Uh, one, exacerbation of suicide and self-harm. In other words, if someone's using an AI tool and they're thinking about self-harm and suicide, it could exacerbate that, um, through, uh, sycopency. And I think we all know, are aware of that, um, uh, but some people are not, and some people are, um, possibly, uh, more susceptible to this than others.

So, so, uh, there's always going to be some harms with, with usage, not that AI is causing those per se, it's the usage. And so, uh, this is something that, um, we thought was interesting. In terms of looking at the bias in clusters, there's still the bias in clusters that exist.

If you look at the prompt, the distribution of prompt links by benchmark, different, uh, and that's all I'm going to say about that, um, because we're almost out of time when I talk about the limitations and then the, uh, takeaways. Limitations, obviously there's, there's, uh, methodological, methodological limitations here, uh, could have increased the sample size, for example, uh, dimensionality reduction loses information.
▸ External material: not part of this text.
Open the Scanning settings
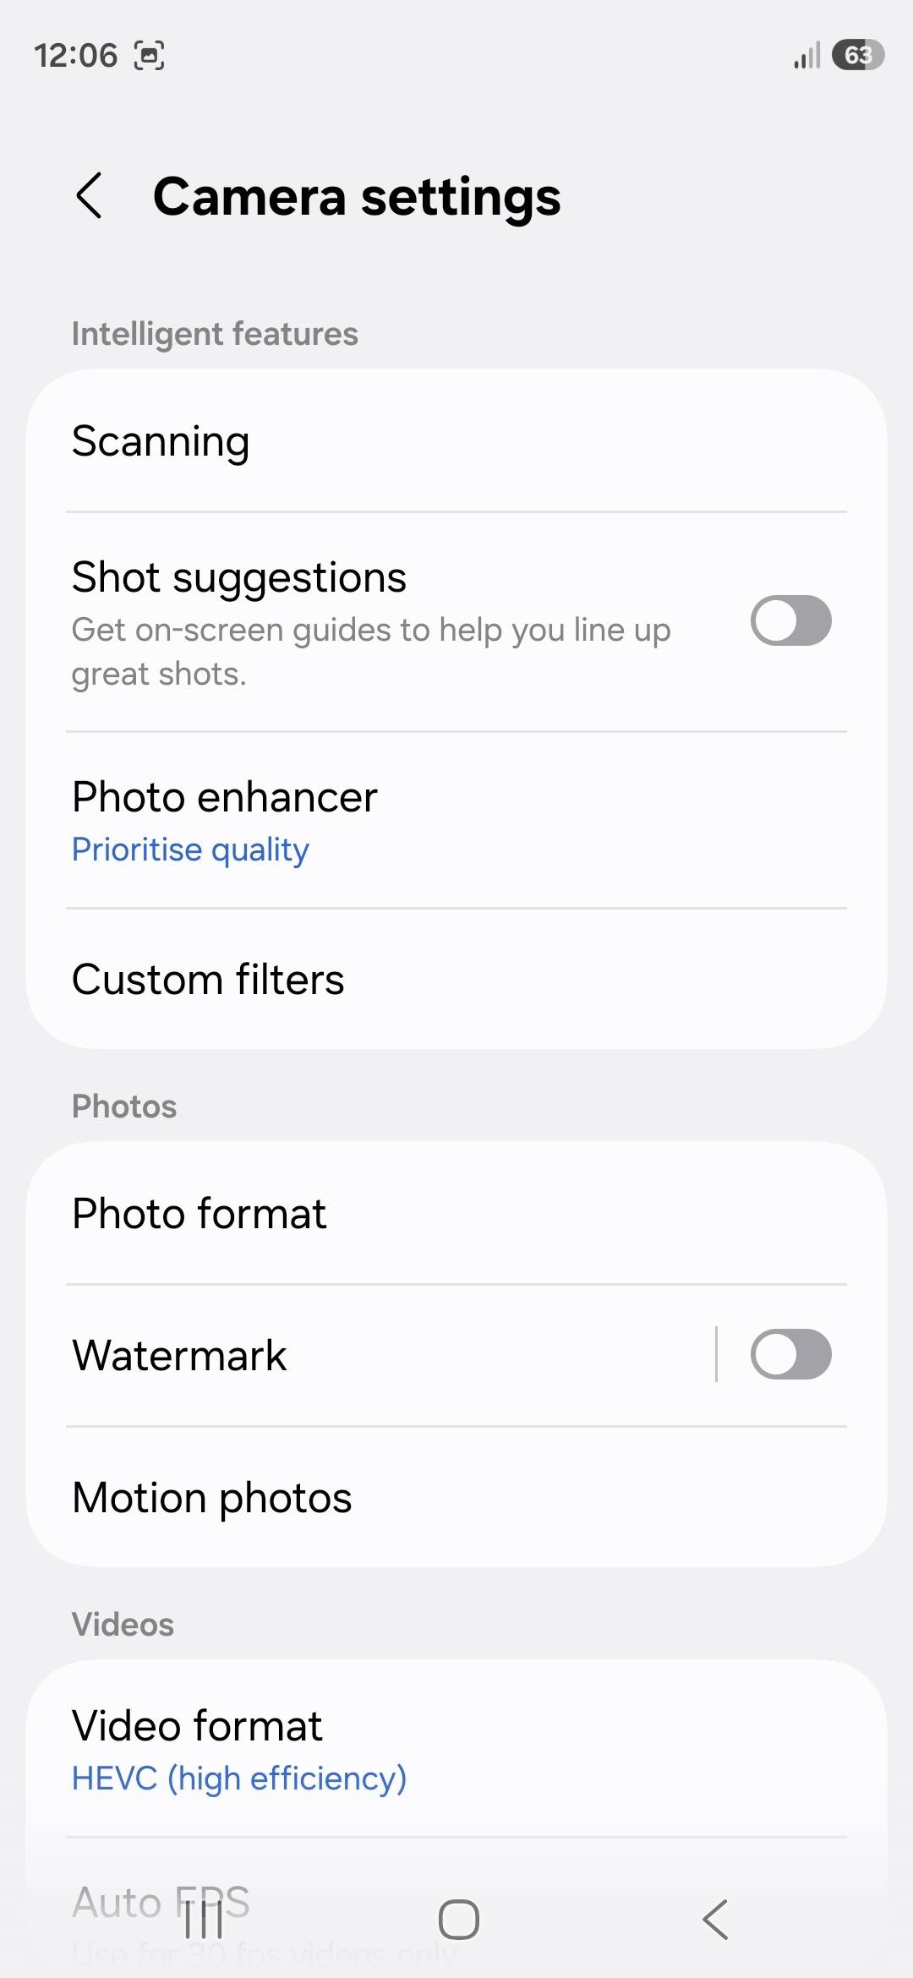The image size is (913, 1978). click(x=457, y=440)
There's bias actually inherent in the embeddings models that we're trying to get out. Uh, um, choosing the benchmarks, this is only five. I mean, I generalize because there's a lot of private benchmarks. Um, equal benchmark weighting presumes that people are using this equally they may not, uh, human biases that are inherent in research, implicit Western views in our research, um, in terms of the past harm as well.

And, uh, the author's technical backgrounds, including myself, uh, um, because of the technical background, we might not have been thinking about harms that are actually, um, something that might be more of a priority that, that we might not have seen, not have seen, uh, future research directions, um, could include harm benchmarks for more, more cultural contexts.

Um, there could be more exploration of prompt response relationships, because this is only looking at the prompts intended to look at the prompts, prompt response relationships, but ran out of time and space in the paper. And then, um, if you were to apply this methodology framework to domain specific data sets, um, and investigate differences this way, this, this is a, an evaluation method that is, uh, uh, uh, solid because it shows you what, what, what's in the data.

Top four conclusions, last slide. Uh, there are six primary harm categories that we identified with varying coverage and breadth from each benchmark. Uh, semantic coverage gaps, as you've seen, exist across recent benchmarks and will over time as we change the definition for harms. Uh, the third, uh, was that we've found optimal clustering configuration framework for this particular use case.

And, um, this could be scaled for, for use in other benchmarks of similar topical use or, uh, other LLM applications of other similar, similar topical use. Uh, again, it shows you amongst a collection of things of similar topics, how something might over index and under index fourth, uh, plotting semantic space.

Um, again, this is a, uh, transparent evaluation approach that, uh, allows for more action and more insight than the stereotypical region blue scores, which are binomial, uh, related to precision and recall that we're biased on using. So this allows you to, to have more insights. Thank you very much.